Count how many lines of the listing contain the word "perform" and give only that number.

## [Stored records]
= = = = =
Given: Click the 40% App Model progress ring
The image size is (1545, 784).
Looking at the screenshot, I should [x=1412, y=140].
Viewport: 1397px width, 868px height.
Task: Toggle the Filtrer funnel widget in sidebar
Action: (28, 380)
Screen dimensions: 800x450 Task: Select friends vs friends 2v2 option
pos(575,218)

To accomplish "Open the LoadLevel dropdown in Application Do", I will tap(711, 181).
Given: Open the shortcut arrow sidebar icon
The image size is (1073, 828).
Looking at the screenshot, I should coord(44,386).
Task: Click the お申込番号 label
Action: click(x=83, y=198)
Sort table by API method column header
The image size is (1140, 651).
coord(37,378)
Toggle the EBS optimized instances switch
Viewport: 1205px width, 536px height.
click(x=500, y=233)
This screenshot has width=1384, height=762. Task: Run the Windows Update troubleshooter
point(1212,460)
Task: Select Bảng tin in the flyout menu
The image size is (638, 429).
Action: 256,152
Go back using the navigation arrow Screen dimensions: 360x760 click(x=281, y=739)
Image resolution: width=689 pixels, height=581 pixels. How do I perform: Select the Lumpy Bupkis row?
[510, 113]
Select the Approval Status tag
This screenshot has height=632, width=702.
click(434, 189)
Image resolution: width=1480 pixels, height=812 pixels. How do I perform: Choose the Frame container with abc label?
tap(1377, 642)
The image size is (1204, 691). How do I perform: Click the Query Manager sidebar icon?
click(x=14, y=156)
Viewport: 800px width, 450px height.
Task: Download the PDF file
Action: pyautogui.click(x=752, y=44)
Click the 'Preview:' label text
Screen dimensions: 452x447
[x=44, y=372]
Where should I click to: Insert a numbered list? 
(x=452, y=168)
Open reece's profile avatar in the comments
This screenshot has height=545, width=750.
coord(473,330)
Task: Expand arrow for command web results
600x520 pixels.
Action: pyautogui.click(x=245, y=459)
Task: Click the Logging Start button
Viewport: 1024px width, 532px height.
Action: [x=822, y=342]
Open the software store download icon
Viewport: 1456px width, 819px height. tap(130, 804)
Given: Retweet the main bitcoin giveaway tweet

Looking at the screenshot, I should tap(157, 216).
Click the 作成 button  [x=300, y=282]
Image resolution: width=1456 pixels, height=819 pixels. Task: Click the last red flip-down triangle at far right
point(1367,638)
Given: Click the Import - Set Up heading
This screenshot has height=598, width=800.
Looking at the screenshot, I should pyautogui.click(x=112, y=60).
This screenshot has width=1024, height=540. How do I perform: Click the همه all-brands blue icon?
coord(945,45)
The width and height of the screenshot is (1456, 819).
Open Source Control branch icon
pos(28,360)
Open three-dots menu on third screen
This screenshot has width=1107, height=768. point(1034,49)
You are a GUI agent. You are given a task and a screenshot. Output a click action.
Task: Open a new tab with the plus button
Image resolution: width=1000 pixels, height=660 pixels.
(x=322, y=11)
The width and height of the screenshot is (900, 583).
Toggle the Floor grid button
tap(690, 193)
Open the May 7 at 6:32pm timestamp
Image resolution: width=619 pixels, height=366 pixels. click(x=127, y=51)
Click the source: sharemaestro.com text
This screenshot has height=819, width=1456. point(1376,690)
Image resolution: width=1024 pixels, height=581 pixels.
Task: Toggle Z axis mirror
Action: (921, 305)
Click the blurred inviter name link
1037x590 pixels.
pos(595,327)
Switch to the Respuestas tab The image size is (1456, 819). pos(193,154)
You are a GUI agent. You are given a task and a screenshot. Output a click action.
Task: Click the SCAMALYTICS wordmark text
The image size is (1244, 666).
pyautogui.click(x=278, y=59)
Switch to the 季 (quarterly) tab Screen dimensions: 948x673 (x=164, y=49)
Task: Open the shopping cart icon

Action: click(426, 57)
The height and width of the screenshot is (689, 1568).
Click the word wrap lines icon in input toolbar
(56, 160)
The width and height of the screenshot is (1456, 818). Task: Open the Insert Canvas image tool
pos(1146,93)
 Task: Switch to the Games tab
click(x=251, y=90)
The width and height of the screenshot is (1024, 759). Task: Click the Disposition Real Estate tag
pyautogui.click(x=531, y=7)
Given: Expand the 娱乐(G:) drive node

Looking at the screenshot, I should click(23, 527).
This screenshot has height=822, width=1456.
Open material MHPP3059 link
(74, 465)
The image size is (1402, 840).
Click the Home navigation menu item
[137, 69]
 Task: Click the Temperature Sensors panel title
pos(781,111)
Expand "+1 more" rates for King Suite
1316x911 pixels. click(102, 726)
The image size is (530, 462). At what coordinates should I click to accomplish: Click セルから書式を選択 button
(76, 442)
= = = = =
## [Written response]
4